97%+ of NFTs from 2021–2022 are worth nothing today. Anonymous teams with no product. Roadmaps that never materialized. Wash trading disguising real demand. The "jpeg speculation" era is over. If an NFT had no utility and no genuine community in 2022, it's gone. The lesson: digital scarcity alone isn't value — utility and community create value.
CryptoPunks: floor ~32 ETH ($112K). Down from 100 ETH peak but stable as art/cultural artifacts. BAYC: floor ~13 ETH — maintained through Yuga Labs brand building. Art Blocks (Fidenza): treated as genuine fine art by collectors. Pudgy Penguins: physical toys at Walmart + blockchain = hybrid model that works. These survived because they had real community value, not just hype.

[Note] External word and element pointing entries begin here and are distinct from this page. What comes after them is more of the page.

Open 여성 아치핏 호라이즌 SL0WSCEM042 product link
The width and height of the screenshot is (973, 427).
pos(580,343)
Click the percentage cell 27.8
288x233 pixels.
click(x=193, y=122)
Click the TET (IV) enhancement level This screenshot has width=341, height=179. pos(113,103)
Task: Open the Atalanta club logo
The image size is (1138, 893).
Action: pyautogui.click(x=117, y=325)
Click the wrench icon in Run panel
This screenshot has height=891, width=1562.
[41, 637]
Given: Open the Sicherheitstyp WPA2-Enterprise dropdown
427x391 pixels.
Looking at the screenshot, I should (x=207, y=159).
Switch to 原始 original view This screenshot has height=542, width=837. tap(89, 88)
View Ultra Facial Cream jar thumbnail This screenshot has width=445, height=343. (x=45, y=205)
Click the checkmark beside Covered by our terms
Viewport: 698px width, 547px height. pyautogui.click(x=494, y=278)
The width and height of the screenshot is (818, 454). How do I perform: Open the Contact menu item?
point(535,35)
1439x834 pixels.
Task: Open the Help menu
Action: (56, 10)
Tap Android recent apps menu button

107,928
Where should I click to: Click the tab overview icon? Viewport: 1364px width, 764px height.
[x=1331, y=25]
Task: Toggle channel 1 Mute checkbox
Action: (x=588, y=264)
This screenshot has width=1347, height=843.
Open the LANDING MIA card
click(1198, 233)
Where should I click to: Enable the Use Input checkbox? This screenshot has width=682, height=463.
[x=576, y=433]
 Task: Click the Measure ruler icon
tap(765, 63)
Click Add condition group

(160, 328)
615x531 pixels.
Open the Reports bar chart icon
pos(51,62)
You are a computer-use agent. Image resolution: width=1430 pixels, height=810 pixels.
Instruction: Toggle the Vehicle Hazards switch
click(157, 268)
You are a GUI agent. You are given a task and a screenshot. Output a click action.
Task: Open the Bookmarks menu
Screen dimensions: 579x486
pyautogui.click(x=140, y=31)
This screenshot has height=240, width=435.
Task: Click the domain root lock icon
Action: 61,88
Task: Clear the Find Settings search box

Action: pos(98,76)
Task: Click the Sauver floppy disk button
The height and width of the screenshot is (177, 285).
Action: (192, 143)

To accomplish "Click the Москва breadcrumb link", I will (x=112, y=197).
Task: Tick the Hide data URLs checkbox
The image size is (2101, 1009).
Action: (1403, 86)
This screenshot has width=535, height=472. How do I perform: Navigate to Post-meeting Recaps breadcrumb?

Gaming NFTs are the healthiest NFT sector in 2026. Why? Utility. A gaming NFT (sword, character, land) is worth something because other players need it in an active game. SUI hosts 12 of the top 30 blockchain games — SuiFrens hit 2.8M minted. Gods Unchained, Parallel, Pixels have active player economies. This is NFTs with a purpose.
Music NFTs on Royal.io and Sound.xyz let fans own royalty shares — real streaming revenue deposited quarterly. This solves a real artist monetization problem. NFT tickets for concerts (no scalpers, programmable royalties on resale) are growing. Luxury brand authentication NFTs (Louis Vuitton, D&G). The future: NFTs as digital contracts and access rights, not JPEGs. Utility always wins.